By Emilio Parodi
MILAN (Reuters) – Italy’s tax police believe Booking.com evaded 153 million euros of value added tax (VAT) in connection with holiday rentals booked through its platform, two sources with knowledge of the matter told Reuters on Thursday.
The Genoa police said in a statement they “uncovered a massive tax evasion of more than 150 million euros in unpaid VAT from 2013 to 2019 by a multinational online travel agency based in the Netherlands”, without mentioning the company by name.
The police said their tax audit was conducted as part of a criminal investigation led by prosecutors in the northwestern coastal town.
A spokesperson for Booking.com in the Netherlands said he had no immediate comment.

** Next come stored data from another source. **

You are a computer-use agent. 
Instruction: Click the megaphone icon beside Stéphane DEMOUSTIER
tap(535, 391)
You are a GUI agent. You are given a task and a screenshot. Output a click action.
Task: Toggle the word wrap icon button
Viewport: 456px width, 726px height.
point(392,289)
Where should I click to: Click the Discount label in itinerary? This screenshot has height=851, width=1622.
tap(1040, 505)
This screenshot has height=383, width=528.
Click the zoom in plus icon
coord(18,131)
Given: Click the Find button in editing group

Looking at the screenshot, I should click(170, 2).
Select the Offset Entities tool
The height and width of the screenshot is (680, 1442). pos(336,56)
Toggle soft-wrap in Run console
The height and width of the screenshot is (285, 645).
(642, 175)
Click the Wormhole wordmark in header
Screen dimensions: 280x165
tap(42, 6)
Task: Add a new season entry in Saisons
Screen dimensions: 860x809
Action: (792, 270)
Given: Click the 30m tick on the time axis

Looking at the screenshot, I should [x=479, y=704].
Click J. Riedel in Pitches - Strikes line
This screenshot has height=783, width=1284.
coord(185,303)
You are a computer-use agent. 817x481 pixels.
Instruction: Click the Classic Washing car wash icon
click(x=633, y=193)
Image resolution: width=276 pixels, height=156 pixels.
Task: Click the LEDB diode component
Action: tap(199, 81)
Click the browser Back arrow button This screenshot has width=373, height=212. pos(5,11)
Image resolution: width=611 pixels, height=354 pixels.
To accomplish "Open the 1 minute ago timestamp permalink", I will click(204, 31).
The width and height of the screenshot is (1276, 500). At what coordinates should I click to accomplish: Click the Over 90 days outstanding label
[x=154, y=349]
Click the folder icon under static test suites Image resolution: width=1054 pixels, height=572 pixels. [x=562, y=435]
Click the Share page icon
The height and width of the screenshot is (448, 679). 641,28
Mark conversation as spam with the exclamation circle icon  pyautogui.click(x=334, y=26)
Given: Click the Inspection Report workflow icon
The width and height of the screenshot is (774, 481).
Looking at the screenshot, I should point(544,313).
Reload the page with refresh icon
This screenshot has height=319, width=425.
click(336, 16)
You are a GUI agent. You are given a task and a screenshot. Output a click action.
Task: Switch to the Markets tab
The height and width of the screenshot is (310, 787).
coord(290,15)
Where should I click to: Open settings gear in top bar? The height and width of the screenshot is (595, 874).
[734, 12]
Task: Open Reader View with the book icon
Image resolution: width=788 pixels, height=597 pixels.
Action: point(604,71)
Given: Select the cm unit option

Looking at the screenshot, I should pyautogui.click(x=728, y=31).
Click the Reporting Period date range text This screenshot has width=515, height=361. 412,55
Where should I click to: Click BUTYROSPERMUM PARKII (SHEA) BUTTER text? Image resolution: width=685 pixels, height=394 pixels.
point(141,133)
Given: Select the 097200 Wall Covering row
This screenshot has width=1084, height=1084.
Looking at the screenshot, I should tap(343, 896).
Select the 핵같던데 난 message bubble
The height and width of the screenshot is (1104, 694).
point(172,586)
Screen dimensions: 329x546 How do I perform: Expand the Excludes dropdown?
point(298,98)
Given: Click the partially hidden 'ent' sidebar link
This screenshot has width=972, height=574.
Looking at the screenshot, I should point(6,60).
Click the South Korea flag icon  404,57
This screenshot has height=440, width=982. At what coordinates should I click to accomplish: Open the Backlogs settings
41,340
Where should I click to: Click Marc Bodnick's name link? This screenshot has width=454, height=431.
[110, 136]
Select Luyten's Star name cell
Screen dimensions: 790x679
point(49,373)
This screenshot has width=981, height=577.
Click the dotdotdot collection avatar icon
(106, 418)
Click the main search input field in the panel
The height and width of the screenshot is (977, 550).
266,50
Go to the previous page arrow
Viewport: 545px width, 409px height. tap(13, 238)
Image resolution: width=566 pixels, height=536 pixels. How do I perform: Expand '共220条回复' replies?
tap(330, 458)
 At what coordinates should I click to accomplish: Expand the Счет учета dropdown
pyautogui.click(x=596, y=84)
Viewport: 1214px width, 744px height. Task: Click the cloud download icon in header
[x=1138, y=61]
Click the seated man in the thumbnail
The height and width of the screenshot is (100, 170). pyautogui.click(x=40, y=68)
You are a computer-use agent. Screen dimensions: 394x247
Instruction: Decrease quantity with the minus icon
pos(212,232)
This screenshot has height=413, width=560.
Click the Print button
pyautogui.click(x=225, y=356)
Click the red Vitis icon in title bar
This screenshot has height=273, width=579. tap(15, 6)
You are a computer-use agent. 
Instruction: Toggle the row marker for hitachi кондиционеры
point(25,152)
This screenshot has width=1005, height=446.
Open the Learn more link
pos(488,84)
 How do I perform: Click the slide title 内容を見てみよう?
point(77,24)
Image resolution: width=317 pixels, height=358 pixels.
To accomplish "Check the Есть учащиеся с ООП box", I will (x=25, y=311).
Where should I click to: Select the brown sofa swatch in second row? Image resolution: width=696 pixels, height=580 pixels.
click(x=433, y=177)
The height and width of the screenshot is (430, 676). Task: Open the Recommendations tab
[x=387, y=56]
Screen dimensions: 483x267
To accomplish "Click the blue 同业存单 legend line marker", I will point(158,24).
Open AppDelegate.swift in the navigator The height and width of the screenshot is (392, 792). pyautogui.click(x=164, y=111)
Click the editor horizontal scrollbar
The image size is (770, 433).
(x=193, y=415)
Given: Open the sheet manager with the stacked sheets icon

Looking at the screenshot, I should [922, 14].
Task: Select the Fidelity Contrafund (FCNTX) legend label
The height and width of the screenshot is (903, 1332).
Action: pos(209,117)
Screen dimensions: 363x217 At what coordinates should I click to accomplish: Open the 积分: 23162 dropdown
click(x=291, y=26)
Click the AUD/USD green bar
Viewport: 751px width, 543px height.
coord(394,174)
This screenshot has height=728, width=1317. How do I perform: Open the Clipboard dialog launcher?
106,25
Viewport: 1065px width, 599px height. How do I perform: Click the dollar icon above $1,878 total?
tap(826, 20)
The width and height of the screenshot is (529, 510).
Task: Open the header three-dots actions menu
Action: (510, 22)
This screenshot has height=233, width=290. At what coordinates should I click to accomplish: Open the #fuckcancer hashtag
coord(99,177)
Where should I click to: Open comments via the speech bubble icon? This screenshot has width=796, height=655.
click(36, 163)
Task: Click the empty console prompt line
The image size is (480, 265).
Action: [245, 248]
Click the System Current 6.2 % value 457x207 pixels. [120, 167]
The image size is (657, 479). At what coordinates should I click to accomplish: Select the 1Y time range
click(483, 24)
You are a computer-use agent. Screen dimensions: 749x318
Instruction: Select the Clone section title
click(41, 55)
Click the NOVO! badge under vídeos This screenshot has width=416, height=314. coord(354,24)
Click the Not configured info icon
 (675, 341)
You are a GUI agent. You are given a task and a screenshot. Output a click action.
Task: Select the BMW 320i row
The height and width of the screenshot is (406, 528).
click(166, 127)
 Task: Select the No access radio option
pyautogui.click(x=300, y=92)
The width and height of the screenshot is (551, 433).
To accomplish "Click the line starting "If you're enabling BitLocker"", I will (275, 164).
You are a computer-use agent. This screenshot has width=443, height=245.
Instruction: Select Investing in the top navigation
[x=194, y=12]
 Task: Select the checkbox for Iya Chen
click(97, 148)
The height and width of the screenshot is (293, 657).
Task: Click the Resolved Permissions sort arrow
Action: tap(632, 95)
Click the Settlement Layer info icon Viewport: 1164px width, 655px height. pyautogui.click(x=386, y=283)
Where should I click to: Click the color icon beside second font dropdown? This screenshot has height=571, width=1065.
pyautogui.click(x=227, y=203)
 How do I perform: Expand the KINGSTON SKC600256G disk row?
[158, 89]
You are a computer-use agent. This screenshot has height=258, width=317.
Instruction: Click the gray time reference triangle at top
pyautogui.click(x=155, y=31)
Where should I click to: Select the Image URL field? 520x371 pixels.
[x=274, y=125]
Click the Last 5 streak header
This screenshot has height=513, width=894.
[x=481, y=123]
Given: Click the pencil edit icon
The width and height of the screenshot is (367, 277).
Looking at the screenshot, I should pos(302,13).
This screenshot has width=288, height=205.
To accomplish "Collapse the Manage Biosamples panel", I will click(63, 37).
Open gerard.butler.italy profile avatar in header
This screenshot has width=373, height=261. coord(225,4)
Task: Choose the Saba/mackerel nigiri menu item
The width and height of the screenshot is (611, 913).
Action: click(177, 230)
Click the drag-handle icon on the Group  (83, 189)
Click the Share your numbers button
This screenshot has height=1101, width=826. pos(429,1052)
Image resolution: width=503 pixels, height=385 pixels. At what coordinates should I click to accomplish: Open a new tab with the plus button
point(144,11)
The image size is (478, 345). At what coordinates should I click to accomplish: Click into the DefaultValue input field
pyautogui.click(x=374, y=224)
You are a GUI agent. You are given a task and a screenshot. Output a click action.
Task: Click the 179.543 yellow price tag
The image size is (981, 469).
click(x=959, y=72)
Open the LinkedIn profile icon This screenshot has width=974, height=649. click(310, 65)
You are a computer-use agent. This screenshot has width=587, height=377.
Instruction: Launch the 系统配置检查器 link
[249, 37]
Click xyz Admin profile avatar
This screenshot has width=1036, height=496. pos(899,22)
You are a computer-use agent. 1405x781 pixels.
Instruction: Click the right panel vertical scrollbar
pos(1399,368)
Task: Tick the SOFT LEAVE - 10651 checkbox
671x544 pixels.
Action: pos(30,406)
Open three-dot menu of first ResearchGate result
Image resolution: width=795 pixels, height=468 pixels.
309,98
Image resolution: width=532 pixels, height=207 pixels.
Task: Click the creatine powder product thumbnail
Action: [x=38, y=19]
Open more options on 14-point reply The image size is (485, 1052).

The move comes days after an agreement by the Group of Seven rich countries’ to create a global minimum corporate tax rate of 15% to squeeze more money out of multinational web companies and reduce their incentive to shift profits to low-tax offshore havens.
Colonel Ivan Bixio, head of the Genoa police group leading the investigation, told Reuters the sort of evasion they had uncovered “generates huge profits to the beneficiaries, harming public budgets and altering the rules of competition.”
The probe concerns VAT on payments between private individuals for rental properties advertised by the online travel agent based in The Netherlands and owned by the U.S. group Booking Holdings inc., based in Delaware.
Booking.com works as an intermediary between property owners and guests. Private accommodation sites which are not professionally run have no VAT number, and the online travel agency is supposed to operate as a withholding agent.
However the Genoa police, having checked 896,500 property owners who worked with the Dutch online giant, concluded it did not pay VAT due to Italy from 2013 to 2019, according to the two sources.
During this period, the commission collected by Booking.com in Italy from this type of private client amounted to 700 million euros, with unpaid VAT of 153 million euros, the sources said.
The Italian probe has attracted the attention of several European tourist destination countries, said one of the sources, with the tax authorities of these nations informally asking investigators for information on the matter.
He did not identify these countries.
As the Genoa prosecutors’ criminal investigation proceeds, Italy’s tax office will launch a separate procedure at the end of which Booking.com will have to decide whether to agree to pay or to contest any allegations of wrongdoing.